The task | The entries shown below are to be printed in full, unaltered.
======== Data extract
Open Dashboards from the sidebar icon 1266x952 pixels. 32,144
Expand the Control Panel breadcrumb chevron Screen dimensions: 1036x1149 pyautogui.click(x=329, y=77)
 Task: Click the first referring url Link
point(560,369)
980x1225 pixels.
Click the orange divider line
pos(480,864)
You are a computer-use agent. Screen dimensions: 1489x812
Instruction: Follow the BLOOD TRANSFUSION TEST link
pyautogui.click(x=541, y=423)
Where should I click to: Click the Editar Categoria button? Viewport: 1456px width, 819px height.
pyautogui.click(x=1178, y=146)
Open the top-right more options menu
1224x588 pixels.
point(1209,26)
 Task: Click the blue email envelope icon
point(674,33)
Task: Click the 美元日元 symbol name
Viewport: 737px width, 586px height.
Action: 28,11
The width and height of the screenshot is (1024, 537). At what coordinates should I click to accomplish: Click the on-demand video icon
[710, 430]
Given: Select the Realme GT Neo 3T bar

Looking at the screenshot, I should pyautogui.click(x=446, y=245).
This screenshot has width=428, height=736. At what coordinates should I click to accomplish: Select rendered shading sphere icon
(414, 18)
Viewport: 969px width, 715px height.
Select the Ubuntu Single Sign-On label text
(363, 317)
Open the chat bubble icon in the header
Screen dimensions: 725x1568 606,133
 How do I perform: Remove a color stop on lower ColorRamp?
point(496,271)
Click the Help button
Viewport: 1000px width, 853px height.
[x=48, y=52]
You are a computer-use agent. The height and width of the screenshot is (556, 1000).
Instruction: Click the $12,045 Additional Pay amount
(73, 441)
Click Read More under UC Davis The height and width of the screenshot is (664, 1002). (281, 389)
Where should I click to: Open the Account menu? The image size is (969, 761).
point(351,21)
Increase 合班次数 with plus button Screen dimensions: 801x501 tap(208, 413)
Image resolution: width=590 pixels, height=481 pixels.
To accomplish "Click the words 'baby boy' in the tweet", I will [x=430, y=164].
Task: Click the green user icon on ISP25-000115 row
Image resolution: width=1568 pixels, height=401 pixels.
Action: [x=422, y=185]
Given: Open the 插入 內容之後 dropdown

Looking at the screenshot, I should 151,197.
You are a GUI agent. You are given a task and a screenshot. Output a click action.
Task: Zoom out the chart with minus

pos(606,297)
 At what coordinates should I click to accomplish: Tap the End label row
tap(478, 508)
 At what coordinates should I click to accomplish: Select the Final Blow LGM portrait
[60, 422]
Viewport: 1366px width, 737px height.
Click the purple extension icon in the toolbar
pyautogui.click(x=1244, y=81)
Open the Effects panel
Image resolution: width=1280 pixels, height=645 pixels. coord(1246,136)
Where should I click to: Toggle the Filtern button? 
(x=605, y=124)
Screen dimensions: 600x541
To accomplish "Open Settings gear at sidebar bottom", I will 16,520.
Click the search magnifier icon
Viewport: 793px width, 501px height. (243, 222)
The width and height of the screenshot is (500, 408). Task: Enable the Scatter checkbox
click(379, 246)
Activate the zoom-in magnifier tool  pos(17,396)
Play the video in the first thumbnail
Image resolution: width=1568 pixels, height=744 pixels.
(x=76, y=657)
================
Expected answer |
Open Dashboards from the sidebar icon 1266x952 pixels. 32,144
Expand the Control Panel breadcrumb chevron Screen dimensions: 1036x1149 pyautogui.click(x=329, y=77)
 Task: Click the first referring url Link
point(560,369)
980x1225 pixels.
Click the orange divider line
pos(480,864)
You are a computer-use agent. Screen dimensions: 1489x812
Instruction: Follow the BLOOD TRANSFUSION TEST link
pyautogui.click(x=541, y=423)
Where should I click to: Click the Editar Categoria button? Viewport: 1456px width, 819px height.
pyautogui.click(x=1178, y=146)
Open the top-right more options menu
1224x588 pixels.
point(1209,26)
 Task: Click the blue email envelope icon
point(674,33)
Task: Click the 美元日元 symbol name
Viewport: 737px width, 586px height.
Action: 28,11
The width and height of the screenshot is (1024, 537). At what coordinates should I click to accomplish: Click the on-demand video icon
[710, 430]
Given: Select the Realme GT Neo 3T bar

Looking at the screenshot, I should pyautogui.click(x=446, y=245).
This screenshot has width=428, height=736. At what coordinates should I click to accomplish: Select rendered shading sphere icon
(414, 18)
Viewport: 969px width, 715px height.
Select the Ubuntu Single Sign-On label text
(363, 317)
Open the chat bubble icon in the header
Screen dimensions: 725x1568 606,133
 How do I perform: Remove a color stop on lower ColorRamp?
point(496,271)
Click the Help button
Viewport: 1000px width, 853px height.
[x=48, y=52]
You are a computer-use agent. The height and width of the screenshot is (556, 1000).
Instruction: Click the $12,045 Additional Pay amount
(73, 441)
Click Read More under UC Davis The height and width of the screenshot is (664, 1002). (281, 389)
Where should I click to: Open the Account menu? The image size is (969, 761).
point(351,21)
Increase 合班次数 with plus button Screen dimensions: 801x501 tap(208, 413)
Image resolution: width=590 pixels, height=481 pixels.
To accomplish "Click the words 'baby boy' in the tweet", I will [x=430, y=164].
Task: Click the green user icon on ISP25-000115 row
Image resolution: width=1568 pixels, height=401 pixels.
Action: [x=422, y=185]
Given: Open the 插入 內容之後 dropdown

Looking at the screenshot, I should 151,197.
You are a GUI agent. You are given a task and a screenshot. Output a click action.
Task: Zoom out the chart with minus

pos(606,297)
 At what coordinates should I click to accomplish: Tap the End label row
tap(478, 508)
 At what coordinates should I click to accomplish: Select the Final Blow LGM portrait
[60, 422]
Viewport: 1366px width, 737px height.
Click the purple extension icon in the toolbar
pyautogui.click(x=1244, y=81)
Open the Effects panel
Image resolution: width=1280 pixels, height=645 pixels. coord(1246,136)
Where should I click to: Toggle the Filtern button? 
(x=605, y=124)
Screen dimensions: 600x541
To accomplish "Open Settings gear at sidebar bottom", I will 16,520.
Click the search magnifier icon
Viewport: 793px width, 501px height. (243, 222)
The width and height of the screenshot is (500, 408). Task: Enable the Scatter checkbox
click(379, 246)
Activate the zoom-in magnifier tool  pos(17,396)
Play the video in the first thumbnail
Image resolution: width=1568 pixels, height=744 pixels.
(x=76, y=657)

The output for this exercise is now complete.